= Albany Ward =

Hannam Edward Albany Ward (6 November 1879 – 18 February 1966), known as Albany Ward, was a pioneer English theatre proprietor and cinema developer, who ran one of the largest cinema circuits in Britain in the early part of the twentieth century.

He was born Hannam Edward Bonnor in Stoke Newington, London, the youngest son of William Bonnor, a surgeon originally from Hereford, and his wife Emma. He was educated at Christ's Hospital. After leaving school he joined his widowed mother in Ilfracombe, Devon, before starting work in 1896 as an assistant to pioneer filmmaker Birt Acres in High Barnet. He then joined the Velograph Company, managed by Adolphe Langfier, as a projectionist, and began touring the country with films of such events as Queen Victoria's Diamond Jubilee. In 1898 he formed his own company and toured Wales and the south-west of England, becoming the first moving picture exhibitor in parts of the country. He introduced offstage sound effects, such as imitations of train and battle noises, to accompany the film showings.
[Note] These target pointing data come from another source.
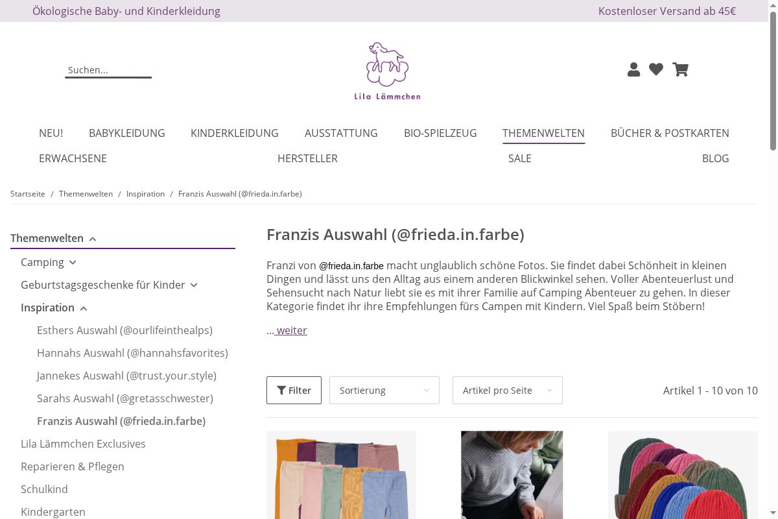Screen dimensions: 778x519
Task: Open the Bio-Spielzeug menu
Action: click(x=440, y=133)
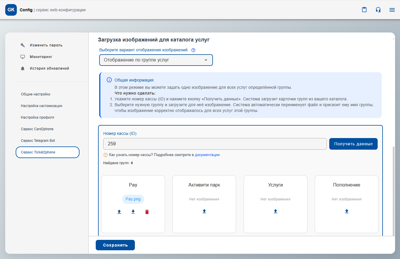Select Сервис Card2phone menu item
Screen dimensions: 400x259
click(x=37, y=129)

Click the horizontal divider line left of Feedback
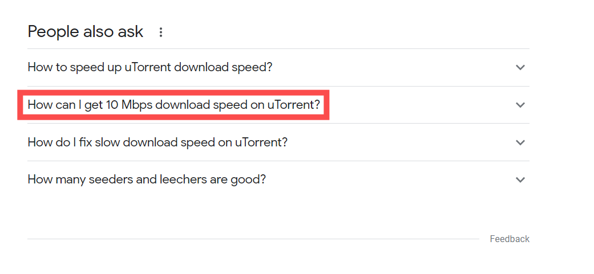click(253, 239)
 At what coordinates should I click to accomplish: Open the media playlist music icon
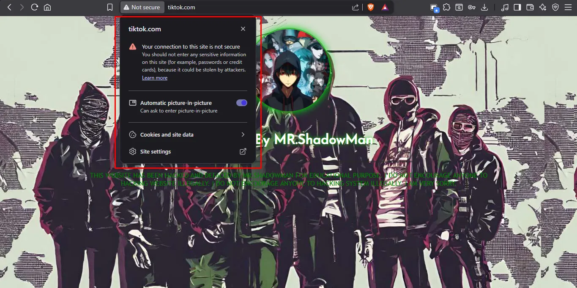pyautogui.click(x=505, y=7)

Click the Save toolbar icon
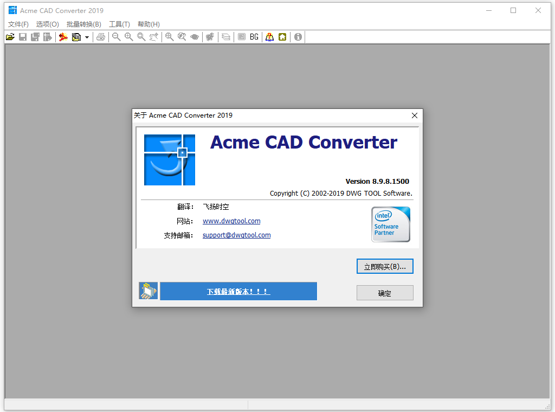point(22,36)
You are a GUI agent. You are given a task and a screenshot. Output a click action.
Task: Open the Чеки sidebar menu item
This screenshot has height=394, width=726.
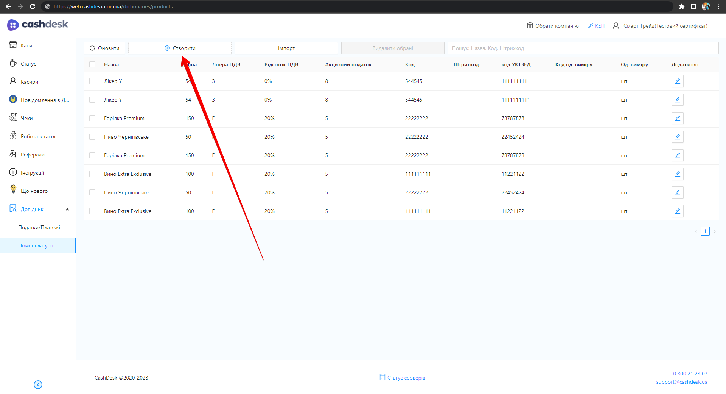point(26,118)
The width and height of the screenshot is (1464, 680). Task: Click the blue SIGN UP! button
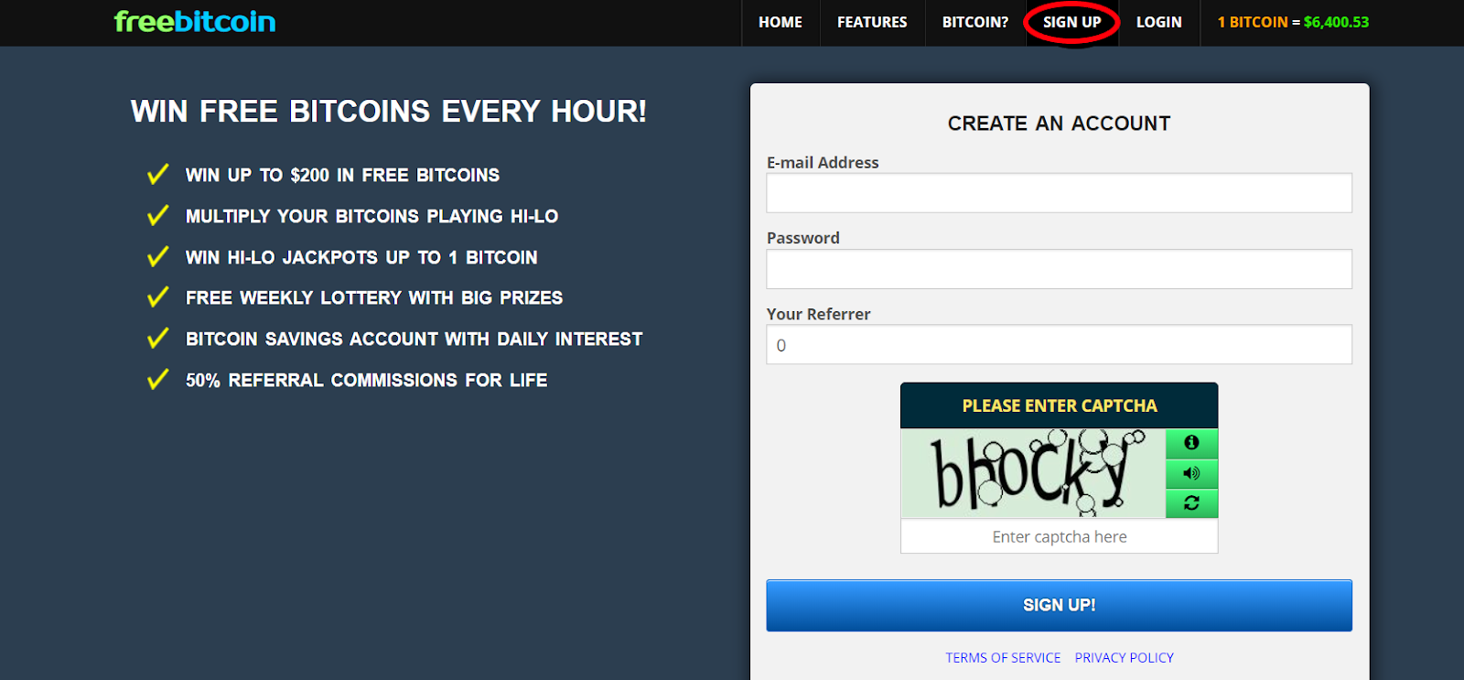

He opened his first theatre, the Empire Theatre in Oxford, in 1900, showing a mixture of films and variety acts. By 1901 he was referring to himself simply as Albany Ward, with no forenames, and described himself as "Theatrical manager". He established his first permanent theatre, in Weymouth, Dorset, in 1906. The town became his main base and residence. He built up one of the largest circuits of cinemas in the country, owning 29 cinemas by 1914, mostly in small towns in the west of England and south Wales. In some cases, as at Exeter, Warminster and Monmouth, he took over and refurbished existing theatres; elsewhere, as at Chepstow, he had a new theatre built.

He sold his cinema and theatre chain to Provincial Cinematograph Theatres Ltd. (PCT) in 1920, while retaining management responsibilities for them as part of PCT. He formally changed his surname from Bonnor to Albany Ward by deed poll in 1922.

He married Edith Robertson in 1899. He married again in 1916, to Dorothy Hembrow; they had four children. He died in a nursing home in Torquay, Devon, in 1966 at the age of 86.